Exercise details | Copy out every line of the records where the string "will" occurs.

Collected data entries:
##############################

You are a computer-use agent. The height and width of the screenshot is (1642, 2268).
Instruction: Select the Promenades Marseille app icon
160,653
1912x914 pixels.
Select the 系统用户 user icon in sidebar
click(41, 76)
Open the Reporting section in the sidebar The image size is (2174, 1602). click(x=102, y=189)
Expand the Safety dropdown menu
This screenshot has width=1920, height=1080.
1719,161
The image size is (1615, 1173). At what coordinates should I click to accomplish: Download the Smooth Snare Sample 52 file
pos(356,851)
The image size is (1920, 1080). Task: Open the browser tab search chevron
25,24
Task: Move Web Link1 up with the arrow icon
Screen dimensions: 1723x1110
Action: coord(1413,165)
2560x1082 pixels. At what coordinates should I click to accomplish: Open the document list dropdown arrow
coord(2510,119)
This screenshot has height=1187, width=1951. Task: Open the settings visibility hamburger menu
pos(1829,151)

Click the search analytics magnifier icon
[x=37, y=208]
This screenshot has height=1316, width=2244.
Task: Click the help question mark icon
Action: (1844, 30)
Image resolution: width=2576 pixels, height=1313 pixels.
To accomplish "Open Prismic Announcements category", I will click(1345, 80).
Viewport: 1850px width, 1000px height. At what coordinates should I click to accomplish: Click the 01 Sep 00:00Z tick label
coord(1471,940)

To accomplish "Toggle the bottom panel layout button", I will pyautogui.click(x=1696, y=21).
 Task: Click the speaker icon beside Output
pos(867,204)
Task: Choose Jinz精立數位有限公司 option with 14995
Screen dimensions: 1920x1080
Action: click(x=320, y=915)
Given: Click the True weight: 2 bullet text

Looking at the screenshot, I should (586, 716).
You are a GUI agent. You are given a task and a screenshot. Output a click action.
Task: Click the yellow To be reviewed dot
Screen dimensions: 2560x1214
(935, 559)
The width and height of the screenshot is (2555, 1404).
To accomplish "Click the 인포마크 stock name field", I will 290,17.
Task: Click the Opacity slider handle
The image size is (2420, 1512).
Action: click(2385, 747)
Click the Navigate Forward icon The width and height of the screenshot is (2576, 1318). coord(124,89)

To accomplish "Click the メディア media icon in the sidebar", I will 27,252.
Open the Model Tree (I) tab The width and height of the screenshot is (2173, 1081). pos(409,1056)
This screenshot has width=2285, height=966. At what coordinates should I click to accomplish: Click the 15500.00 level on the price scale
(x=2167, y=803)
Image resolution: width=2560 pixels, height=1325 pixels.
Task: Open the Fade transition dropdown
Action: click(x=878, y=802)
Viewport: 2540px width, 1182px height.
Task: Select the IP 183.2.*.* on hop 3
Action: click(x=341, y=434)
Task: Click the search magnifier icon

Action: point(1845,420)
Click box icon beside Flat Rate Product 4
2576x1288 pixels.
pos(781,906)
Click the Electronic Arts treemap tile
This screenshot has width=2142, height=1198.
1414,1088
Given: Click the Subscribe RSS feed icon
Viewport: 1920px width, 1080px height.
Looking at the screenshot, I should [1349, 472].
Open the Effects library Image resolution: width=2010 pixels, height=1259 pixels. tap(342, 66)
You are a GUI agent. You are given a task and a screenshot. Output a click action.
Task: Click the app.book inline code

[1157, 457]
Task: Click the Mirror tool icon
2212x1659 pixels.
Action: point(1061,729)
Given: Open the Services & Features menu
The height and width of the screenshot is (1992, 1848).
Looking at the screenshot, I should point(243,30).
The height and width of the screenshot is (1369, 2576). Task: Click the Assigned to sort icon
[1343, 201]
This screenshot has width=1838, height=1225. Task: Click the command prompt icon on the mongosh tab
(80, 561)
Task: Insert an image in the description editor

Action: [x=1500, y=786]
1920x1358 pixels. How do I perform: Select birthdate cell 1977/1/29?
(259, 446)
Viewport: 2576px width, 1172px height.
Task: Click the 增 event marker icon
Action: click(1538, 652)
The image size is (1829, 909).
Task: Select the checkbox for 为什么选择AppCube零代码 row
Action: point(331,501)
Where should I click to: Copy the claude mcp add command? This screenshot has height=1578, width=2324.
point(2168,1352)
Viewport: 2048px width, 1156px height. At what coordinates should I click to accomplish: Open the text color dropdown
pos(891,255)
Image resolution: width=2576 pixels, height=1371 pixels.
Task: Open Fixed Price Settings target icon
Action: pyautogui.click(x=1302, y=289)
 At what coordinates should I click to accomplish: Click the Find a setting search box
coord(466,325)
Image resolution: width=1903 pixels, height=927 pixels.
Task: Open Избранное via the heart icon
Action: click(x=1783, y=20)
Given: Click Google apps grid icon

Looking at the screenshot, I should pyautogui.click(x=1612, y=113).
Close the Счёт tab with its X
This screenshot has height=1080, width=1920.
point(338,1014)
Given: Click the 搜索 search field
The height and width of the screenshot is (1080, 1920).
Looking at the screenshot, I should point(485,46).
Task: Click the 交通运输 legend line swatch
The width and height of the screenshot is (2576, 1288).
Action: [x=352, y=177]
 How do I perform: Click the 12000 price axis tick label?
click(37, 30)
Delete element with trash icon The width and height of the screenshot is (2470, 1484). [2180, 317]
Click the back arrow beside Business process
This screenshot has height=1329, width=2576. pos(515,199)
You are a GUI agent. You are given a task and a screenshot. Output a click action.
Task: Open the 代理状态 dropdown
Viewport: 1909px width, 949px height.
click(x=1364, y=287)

##############################

Exercise answer |
To accomplish "Open Prismic Announcements category", I will click(1345, 80).
To accomplish "Toggle the bottom panel layout button", I will pyautogui.click(x=1696, y=21).
To accomplish "Click the 인포마크 stock name field", I will 290,17.
To accomplish "Click the メディア media icon in the sidebar", I will 27,252.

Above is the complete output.